TASK BRIEF
Everything in the listing below from the line containing "Expand the Processor #1 selection dropdown" through the line containing "This screenshot has height=868, width=488." must be repeated exactly; the remaining lines are not wanted.

ENTRIES SHOWN
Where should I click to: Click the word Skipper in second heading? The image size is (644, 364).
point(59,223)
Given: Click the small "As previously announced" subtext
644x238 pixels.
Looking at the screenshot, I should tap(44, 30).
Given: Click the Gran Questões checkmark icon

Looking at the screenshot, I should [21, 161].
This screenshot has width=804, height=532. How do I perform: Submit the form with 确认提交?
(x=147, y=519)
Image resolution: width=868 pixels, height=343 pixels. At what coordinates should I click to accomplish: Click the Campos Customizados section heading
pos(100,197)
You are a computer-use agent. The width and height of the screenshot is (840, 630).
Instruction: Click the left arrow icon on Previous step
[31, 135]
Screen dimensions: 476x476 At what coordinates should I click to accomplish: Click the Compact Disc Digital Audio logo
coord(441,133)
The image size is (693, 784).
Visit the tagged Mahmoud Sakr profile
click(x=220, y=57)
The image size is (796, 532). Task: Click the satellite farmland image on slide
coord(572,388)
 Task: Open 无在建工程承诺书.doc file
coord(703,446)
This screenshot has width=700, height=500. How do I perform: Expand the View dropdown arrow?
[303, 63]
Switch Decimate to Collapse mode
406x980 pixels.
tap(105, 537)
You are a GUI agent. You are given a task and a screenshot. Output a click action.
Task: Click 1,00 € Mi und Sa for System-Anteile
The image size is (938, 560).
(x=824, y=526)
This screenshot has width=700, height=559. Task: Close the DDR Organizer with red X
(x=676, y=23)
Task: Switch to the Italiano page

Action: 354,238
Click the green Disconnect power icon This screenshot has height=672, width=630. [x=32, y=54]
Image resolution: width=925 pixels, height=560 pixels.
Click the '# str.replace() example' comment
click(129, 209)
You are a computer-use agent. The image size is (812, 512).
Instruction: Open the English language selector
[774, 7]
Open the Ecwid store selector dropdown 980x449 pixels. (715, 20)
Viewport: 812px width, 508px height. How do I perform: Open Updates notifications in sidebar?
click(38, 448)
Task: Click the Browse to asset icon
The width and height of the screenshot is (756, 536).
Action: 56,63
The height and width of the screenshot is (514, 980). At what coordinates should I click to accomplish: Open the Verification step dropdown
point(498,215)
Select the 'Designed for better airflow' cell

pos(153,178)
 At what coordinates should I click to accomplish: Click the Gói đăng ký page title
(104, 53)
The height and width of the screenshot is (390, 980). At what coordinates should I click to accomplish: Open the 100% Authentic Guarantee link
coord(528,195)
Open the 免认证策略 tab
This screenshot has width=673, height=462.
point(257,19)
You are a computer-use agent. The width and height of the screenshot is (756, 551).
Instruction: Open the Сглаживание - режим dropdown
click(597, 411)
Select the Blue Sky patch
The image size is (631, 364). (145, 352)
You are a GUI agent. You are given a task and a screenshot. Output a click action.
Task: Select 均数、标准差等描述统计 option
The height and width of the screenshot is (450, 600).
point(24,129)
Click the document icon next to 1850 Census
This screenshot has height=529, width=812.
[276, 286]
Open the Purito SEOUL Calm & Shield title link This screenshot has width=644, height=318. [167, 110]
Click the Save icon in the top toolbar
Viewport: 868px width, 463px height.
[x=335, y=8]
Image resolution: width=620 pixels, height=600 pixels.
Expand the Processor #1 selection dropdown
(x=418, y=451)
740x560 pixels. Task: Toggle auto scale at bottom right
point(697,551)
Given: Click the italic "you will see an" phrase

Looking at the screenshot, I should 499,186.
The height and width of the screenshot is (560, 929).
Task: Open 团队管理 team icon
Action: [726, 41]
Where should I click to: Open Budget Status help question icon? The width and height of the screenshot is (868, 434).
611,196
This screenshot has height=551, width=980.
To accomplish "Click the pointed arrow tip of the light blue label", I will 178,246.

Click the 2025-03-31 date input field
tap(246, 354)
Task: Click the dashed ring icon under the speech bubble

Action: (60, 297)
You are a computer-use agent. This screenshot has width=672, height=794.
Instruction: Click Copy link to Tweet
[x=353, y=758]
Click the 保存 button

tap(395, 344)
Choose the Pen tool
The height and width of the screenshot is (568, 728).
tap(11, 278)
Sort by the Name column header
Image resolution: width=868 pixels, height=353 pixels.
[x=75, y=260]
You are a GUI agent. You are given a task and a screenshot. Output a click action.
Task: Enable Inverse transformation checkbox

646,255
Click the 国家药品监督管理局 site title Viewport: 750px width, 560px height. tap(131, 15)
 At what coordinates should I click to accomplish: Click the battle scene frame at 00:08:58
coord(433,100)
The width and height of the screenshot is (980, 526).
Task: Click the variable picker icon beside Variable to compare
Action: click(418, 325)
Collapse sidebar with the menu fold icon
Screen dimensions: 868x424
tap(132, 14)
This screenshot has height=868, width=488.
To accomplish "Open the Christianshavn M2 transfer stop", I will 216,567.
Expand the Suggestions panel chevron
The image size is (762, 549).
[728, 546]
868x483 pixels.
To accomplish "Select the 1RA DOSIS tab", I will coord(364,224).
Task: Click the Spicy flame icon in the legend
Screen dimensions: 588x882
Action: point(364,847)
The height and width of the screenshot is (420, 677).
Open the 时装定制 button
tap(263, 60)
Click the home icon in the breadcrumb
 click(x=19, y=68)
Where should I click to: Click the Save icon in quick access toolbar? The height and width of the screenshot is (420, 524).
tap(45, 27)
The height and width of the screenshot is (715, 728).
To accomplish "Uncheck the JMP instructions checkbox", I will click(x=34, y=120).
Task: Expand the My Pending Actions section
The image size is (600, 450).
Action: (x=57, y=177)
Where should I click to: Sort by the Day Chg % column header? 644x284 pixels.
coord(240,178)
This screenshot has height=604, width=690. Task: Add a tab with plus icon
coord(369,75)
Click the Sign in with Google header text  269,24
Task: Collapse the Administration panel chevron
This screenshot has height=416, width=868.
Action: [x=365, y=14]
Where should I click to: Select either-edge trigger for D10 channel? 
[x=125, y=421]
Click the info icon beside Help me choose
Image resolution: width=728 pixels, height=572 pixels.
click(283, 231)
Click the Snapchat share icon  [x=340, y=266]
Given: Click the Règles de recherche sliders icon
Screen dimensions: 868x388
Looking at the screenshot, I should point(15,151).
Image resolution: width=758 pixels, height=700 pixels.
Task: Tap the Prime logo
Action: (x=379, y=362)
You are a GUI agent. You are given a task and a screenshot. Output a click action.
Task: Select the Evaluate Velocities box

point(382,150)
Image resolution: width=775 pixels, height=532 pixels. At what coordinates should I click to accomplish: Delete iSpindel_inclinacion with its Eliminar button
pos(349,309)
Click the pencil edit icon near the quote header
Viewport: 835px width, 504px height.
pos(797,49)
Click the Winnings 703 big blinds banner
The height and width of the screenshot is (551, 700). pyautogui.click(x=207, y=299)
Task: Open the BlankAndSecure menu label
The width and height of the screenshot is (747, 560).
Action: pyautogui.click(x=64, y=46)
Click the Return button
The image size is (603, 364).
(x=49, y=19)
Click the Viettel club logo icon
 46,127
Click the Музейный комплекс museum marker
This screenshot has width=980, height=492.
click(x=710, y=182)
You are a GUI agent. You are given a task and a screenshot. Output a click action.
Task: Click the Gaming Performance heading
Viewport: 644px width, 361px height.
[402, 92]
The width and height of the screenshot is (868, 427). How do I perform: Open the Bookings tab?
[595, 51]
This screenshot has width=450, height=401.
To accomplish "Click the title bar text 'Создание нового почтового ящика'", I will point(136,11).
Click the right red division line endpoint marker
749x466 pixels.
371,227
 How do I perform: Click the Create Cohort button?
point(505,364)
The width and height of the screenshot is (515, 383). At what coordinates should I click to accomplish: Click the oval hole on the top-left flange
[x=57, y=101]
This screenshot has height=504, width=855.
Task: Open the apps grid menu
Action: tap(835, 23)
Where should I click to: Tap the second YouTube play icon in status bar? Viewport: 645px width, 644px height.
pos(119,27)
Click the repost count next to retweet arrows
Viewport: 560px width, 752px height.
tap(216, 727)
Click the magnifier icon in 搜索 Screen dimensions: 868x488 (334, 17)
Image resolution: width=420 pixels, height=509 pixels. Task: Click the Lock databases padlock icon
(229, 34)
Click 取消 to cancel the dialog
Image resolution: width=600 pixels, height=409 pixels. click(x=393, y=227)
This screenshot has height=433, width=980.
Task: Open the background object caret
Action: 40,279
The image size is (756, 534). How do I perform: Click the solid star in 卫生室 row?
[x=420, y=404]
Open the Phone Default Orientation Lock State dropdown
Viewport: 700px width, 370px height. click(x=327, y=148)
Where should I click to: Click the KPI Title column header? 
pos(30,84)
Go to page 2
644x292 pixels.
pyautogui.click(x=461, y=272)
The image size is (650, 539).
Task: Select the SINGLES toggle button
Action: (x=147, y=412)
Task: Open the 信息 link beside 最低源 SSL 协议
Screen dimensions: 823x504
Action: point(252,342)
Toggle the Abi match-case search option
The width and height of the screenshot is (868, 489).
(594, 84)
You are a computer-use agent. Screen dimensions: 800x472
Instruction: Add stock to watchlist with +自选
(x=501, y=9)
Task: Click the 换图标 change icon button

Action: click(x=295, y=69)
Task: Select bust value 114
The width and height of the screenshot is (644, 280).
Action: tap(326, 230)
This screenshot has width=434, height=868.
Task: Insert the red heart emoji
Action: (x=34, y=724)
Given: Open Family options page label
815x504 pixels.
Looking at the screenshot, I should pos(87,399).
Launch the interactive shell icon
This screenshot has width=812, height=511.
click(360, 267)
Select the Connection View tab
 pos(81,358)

WRITTEN SOLUTION
Expand the Processor #1 selection dropdown
(x=418, y=451)
740x560 pixels. Task: Toggle auto scale at bottom right
point(697,551)
Given: Click the italic "you will see an" phrase

Looking at the screenshot, I should 499,186.
The height and width of the screenshot is (560, 929).
Task: Open 团队管理 team icon
Action: [726, 41]
Where should I click to: Open Budget Status help question icon? The width and height of the screenshot is (868, 434).
611,196
This screenshot has height=551, width=980.
To accomplish "Click the pointed arrow tip of the light blue label", I will 178,246.

Click the 2025-03-31 date input field
tap(246, 354)
Task: Click the dashed ring icon under the speech bubble

Action: (60, 297)
You are a computer-use agent. This screenshot has width=672, height=794.
Instruction: Click Copy link to Tweet
[x=353, y=758]
Click the 保存 button

tap(395, 344)
Choose the Pen tool
The height and width of the screenshot is (568, 728).
tap(11, 278)
Sort by the Name column header
Image resolution: width=868 pixels, height=353 pixels.
[x=75, y=260]
You are a GUI agent. You are given a task and a screenshot. Output a click action.
Task: Enable Inverse transformation checkbox

646,255
Click the 国家药品监督管理局 site title Viewport: 750px width, 560px height. tap(131, 15)
 At what coordinates should I click to accomplish: Click the battle scene frame at 00:08:58
coord(433,100)
The width and height of the screenshot is (980, 526).
Task: Click the variable picker icon beside Variable to compare
Action: click(418, 325)
Collapse sidebar with the menu fold icon
Screen dimensions: 868x424
tap(132, 14)
This screenshot has height=868, width=488.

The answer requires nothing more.